Comme déjà relevé, il appartiendra aux institutions sollicitées (AI et CCI) d’examiner les capacités et la situation de la mineure dans son ensemble, afin de déterminer les possibilités qui s’offrent à elle en termes de formation.

La mesure ordonnée parait dès lors adéquate et proportionnée. Le recours sera donc rejeté.

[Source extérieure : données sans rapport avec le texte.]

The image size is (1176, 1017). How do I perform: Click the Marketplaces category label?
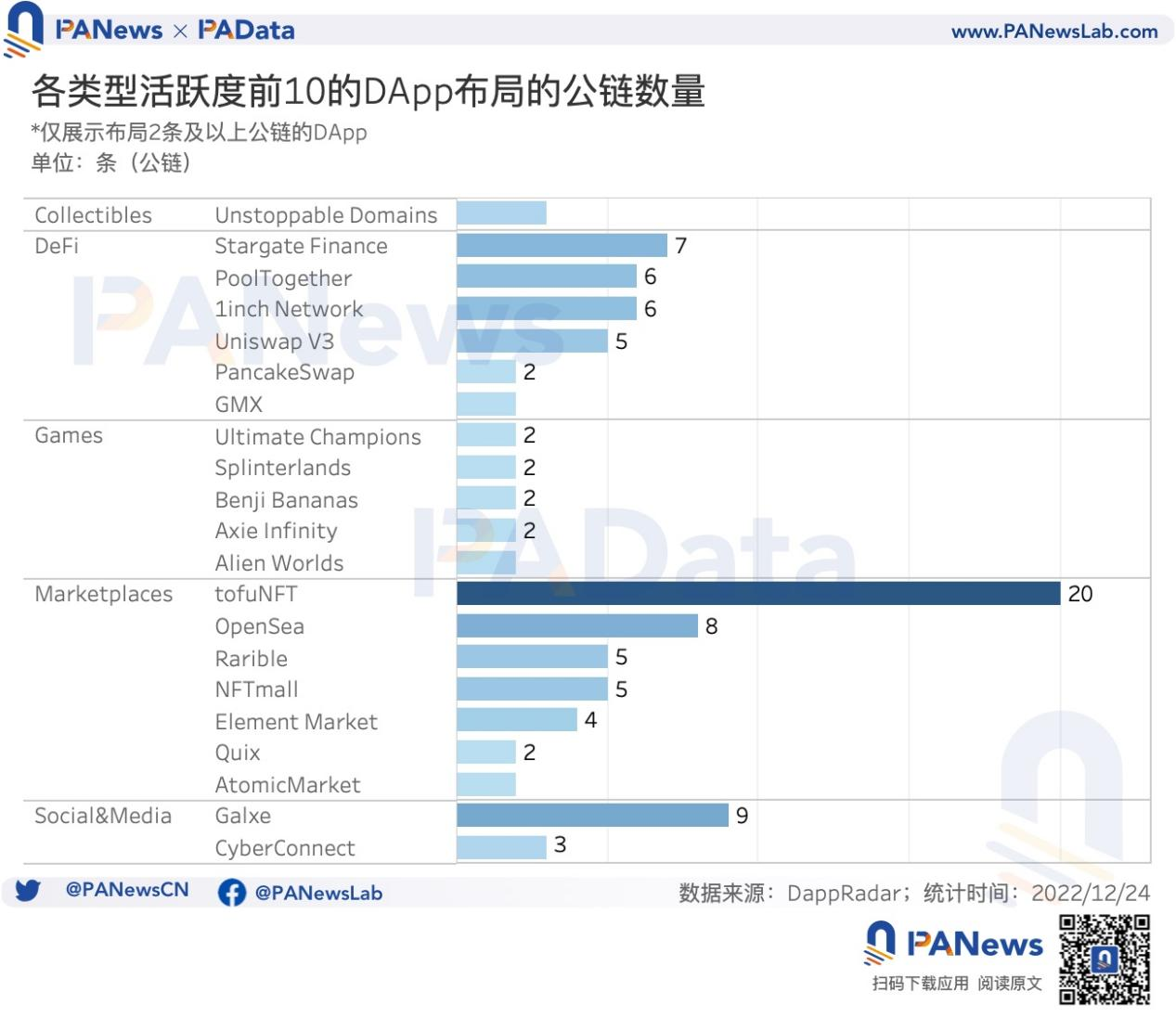click(x=103, y=594)
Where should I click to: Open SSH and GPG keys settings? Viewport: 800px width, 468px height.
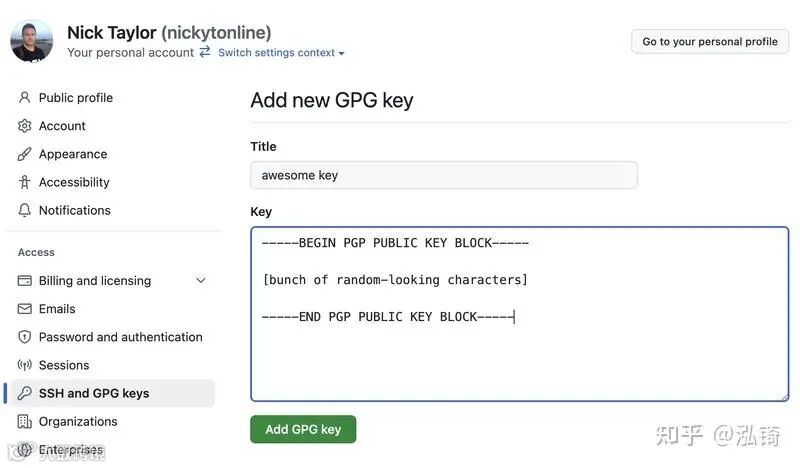pyautogui.click(x=94, y=393)
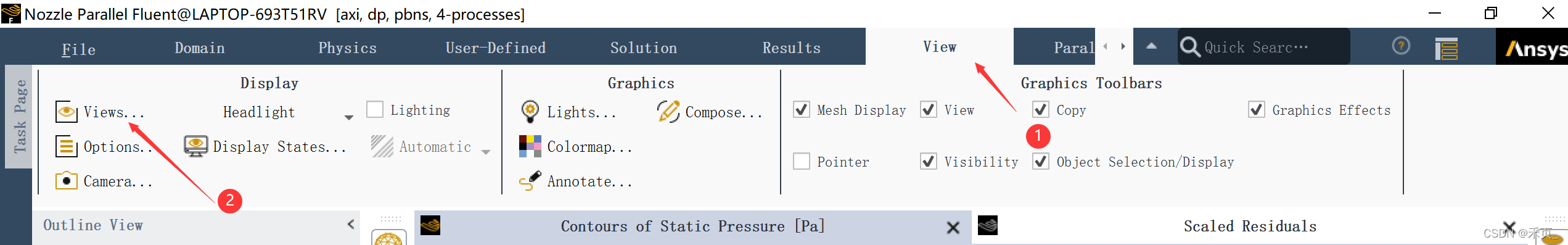Open the Results ribbon tab

pyautogui.click(x=791, y=48)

4. La procédure est gratuite s'agissant de mesures de protection d'un mineur (art. 81 al. 1 LaCC).


PAR CES MOTIFS,
La Chambre de surveillance :

A la forme :

Déclare recevable le recours formé le 4 mai 2023 par A______ contre la décision DTAE/2323/2023 rendue le 23 mars 2023 par le Tribunal de protection de l'adulte et de l'enfant dans la cause C/11981/2006.

Au fond :

Le rejette.

Dit que la procédure est gratuite.

Siégeant :

Monsieur Cédric-Laurent MICHEL, président; Mesdames Sylvie DROIN et Pauline ERARD, juges; Madame Carmen FRAGA, greffière.

 

 

 

 

 

 

 

 

 

 

 

 

 

 

 

Indication des voies de recours :

 

Conformément aux art. 72 ss de la loi fédérale sur le Tribunal fédéral du 17 juin 2005 (LTF; RS 173.110), la présente décision peut être portée dans les trente jours qui suivent sa notification avec expédition complète (art. 100 al. 1 LTF) par-devant le Tribunal fédéral par la voie du recours en matière civile.

 

Le recours doit être adressé au Tribunal fédéral - 1000 Lausanne 14.